After the wade-in protests, Mason and other activists formed the first chapter in Biloxi of the NAACP; he was chosen as president and served in that position for the next 34 years. Mason also served as president of the Mississippi state NAACP for 33 years.

In 2000, Mason published a memoir about the wade-ins, entitled Beaches, Blood, and Ballots: A Black Doctor's Civil Rights Struggle. It was written with James Patterson Smith and published by University Press of Mississippi.

===Death and legacy===
Mason died on July 8, 2006, in Ocean Springs, Mississippi. He was interred in Biloxi City Cemetery, Biloxi, Mississippi.

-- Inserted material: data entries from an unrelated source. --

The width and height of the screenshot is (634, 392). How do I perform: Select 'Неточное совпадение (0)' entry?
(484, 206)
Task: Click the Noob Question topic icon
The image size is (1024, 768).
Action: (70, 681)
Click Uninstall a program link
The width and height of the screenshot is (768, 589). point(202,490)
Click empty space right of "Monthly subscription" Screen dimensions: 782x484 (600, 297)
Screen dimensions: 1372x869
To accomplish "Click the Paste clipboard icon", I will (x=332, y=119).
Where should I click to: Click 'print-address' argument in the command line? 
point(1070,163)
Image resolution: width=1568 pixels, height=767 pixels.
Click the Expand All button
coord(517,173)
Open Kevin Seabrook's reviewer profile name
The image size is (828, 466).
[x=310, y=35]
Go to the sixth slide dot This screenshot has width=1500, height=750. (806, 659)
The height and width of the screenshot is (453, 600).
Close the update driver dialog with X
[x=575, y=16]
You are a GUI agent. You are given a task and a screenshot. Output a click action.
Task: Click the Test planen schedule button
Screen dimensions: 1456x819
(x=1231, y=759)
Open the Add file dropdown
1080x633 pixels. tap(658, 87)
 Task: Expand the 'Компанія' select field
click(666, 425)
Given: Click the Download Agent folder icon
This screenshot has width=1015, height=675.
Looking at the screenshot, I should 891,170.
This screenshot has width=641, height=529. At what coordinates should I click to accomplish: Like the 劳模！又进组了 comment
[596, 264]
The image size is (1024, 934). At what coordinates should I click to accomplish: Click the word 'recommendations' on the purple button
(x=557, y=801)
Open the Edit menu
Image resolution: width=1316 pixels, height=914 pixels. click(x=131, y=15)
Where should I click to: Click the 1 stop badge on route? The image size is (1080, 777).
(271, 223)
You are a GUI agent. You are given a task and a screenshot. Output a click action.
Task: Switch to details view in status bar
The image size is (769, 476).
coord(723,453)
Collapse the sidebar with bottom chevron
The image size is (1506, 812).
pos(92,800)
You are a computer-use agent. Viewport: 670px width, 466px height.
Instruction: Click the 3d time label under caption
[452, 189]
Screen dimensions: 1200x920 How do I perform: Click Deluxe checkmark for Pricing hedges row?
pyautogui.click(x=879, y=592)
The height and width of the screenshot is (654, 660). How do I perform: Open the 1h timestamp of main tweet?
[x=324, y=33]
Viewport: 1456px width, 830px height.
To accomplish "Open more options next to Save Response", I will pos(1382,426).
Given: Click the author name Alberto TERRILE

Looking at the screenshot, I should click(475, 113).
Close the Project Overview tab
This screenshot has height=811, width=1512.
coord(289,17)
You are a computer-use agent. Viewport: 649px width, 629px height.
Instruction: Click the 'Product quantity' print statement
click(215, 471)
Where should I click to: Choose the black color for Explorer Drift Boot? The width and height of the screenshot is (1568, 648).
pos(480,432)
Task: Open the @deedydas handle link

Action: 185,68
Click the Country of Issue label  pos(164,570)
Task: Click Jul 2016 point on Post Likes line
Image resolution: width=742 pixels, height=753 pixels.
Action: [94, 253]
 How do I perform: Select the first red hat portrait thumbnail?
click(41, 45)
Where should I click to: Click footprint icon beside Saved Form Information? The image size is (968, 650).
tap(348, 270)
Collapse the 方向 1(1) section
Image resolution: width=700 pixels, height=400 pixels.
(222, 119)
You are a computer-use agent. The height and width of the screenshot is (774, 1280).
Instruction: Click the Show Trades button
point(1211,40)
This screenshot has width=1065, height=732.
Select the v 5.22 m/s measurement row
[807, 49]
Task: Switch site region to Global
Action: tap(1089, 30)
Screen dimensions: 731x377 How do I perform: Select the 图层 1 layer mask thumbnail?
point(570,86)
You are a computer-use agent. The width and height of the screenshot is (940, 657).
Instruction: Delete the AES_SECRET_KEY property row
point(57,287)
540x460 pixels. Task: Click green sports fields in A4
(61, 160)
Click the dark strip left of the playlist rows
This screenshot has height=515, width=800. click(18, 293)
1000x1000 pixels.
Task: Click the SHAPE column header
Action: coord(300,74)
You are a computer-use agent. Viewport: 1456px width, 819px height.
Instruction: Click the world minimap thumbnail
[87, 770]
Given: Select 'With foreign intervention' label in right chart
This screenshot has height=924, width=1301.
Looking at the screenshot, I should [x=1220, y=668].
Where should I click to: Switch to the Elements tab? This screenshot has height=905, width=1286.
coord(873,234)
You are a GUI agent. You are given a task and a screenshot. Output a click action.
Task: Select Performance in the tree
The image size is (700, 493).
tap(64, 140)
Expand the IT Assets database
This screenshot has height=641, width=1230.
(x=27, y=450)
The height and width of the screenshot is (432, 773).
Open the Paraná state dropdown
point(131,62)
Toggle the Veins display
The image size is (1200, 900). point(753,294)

Mason's contributions to the civil rights movement were honored posthumously in May 2009 and 2010. The state of Mississippi designated a section of U.S. Highway 90 near Biloxi as the "Dr. Gilbert Mason Sr. Memorial Highway." In addition, the state installed historic markers commemorating these civil rights events on the beach in 2009 and at the Biloxi Light in 2010, to mark the 50th anniversaries of two of the wade-in events. The current marker was replaced in 2022 after the original marker was destroyed by storms.

A Head Start center in Biloxi was named for him in 2010.

In 2019, the National Science Foundation announced that its third Regional Class Research Vessel would be named in Mason's honor. The Research Vessel Gilbert R. Mason will have dual homeports at the Port of Gulfport and Houma, LA, and will be operated by the Gulf – Caribbean Oceanographic Consortium, led by the University of Southern Mississippi (USM) and the Louisiana Universities Marine Consortium (LUMCON).